やっと結ばれる事ができて嬉しいのだろうなとクスっと笑ってからリルに軽くキスをするケイス。
「んん!ありがとうなのじゃ、ご主人様。んもう!童は幸せすぎていつ死んでもいいのじゃ~」
両頬に両手を当ててクネクネしているリル。
「いや、ダメだろう!始まったばかりじゃん!バカな事言ってないで朝練をしにいこう」
起きて朝練をしている広場に行くと既にルルとブリギットが模擬戦をしていた。
「おはようございますです!ケイスさん!」
「お、お、おはよう!ケ、ケ、ケイス様!」
「おはよう、二人とも。ルルは良く起きれたね」
「ブリギットちゃんの部屋にお泊りをしたので起こしてもらったですぅ!」
「そ、そうか」
ブリギットはどうやって起こしたのか気になる・・・と考えていたところでブリギットから声をかけられる。
「ケ、ケイス様!アタイと模擬戦をして欲しいんだ!」
「え?わかった。構わないよ」
「そ、それで一発でもケイス様に当てる事が出来たらアタイも一緒に連れて行って欲しいんだ!」
「え?でもエルフ族の勇者であるブリギットを連れて行っちゃったらエルフ族が困らない?」
確かにブリギットの弓の腕はいいし、精霊魔法による手数の多さはパーティの役に立つだろう。
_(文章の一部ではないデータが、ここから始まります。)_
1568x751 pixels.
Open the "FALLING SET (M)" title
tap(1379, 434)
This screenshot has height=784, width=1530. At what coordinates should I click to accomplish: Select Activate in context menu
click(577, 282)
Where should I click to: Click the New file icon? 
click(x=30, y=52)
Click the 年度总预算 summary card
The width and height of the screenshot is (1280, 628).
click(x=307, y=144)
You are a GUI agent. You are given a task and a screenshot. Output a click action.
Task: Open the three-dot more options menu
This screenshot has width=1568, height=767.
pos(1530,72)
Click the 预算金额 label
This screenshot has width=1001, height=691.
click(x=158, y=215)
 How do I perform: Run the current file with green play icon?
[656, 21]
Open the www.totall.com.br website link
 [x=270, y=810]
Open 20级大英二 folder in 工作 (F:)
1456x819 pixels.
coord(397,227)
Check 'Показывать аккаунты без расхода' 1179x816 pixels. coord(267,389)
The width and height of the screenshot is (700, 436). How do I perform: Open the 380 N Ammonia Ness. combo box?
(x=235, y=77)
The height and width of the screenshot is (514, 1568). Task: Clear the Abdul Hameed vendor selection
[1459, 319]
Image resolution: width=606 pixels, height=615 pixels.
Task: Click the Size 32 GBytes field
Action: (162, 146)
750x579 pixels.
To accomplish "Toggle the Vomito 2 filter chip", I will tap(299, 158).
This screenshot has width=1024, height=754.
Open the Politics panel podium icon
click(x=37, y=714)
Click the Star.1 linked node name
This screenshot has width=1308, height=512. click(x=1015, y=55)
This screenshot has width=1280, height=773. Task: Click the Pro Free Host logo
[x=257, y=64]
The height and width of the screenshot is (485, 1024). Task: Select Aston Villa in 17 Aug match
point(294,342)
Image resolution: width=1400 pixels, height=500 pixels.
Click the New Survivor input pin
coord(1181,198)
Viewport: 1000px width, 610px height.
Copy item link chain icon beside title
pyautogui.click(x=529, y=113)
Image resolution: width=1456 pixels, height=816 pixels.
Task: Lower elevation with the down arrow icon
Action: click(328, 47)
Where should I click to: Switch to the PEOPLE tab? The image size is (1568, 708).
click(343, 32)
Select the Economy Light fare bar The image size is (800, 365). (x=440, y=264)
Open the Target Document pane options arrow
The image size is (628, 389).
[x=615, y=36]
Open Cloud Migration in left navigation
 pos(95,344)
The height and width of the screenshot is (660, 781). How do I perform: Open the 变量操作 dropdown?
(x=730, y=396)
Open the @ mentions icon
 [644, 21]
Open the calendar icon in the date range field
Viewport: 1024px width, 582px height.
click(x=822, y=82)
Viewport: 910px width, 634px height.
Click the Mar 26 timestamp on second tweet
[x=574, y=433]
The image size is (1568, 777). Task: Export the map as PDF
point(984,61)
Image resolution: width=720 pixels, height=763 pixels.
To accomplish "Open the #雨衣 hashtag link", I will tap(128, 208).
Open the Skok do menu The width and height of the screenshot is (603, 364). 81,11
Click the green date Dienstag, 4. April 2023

しかもケイスパーティは前衛2後衛1のためブリギットとの相性は良い。
「そもそもアタイが抗戦派の代表だったんだ。全員を説得し終わったし、ケイス様のおかげで戦争自体も回避できる。親父にも許可は貰っている!むしろ恩返しして来いとまで言われた!頼むよ!ケイス様!」
「なるほど。それならば問題ないね。わかった。模擬戦をして決めようか」
そこでコロコロと笑いながらリルがブリギットに絶望的な一言を言う。
「コロコロコロ。ブリギットや、童でもご主人様に一発も当てられないのに、お主でどうやってご主人様に一発当てるのじゃ?」
「え?え?バ、ババァでも一発も当てられないのか?ケ、ケイス様はそんなにつええのか?か、かっけぇぇ」
言葉は絶望的なのに嬉しそうな顔をする良くわからないブリギット。
「そうじゃよ?全く、素直に連れてって欲しいと言えば良いものを相変わらず不器用な子じゃのぅ。ご主人様、ルルと組ませて二人を相手に模擬戦をして、ご主人様に魔法を使わせたら連れて行くというのはどうじゃ?」
「え?流石にそれは俺の分が悪すぎないか?俺は魔法使いだぞ」
「私もブリギットちゃんと一緒にいたいのでがんばっちゃいますぅ!後ろからブスゥっと一発入れるですぅ!」
ピョンと跳ねて剣を掲げるルル、ちょっと待て!変態兎さんは何をどこに入れる気だ。
「ル、ルルちゃん!ありがとう!よーしアタイも気合を入れてくぞ!ケイス様に絶対に認めてもらうんだ!」
気合を入れてガッツポーズを取り始めるブリギット。
「お、おい!そのルール確定なのかよ!流石に無理がありすぎるだろ」
「コロコロコロ。ブリギットの加入はパーティのためにもいいと思うのじゃ、ご主人様。男の甲斐性を見せておくれ」
「なんか出来レースみたいになってきたけどまぁいいか」
クスっと笑ったケイスは二人と距離を取り、模擬戦を開始した。
毎日模擬戦をしていた二人の連携はかなりのレベルになっており、流石のケイスも3分で魔法を使うことになった。
こうしてケイスパーティにブリギットの加入が決まったのだ。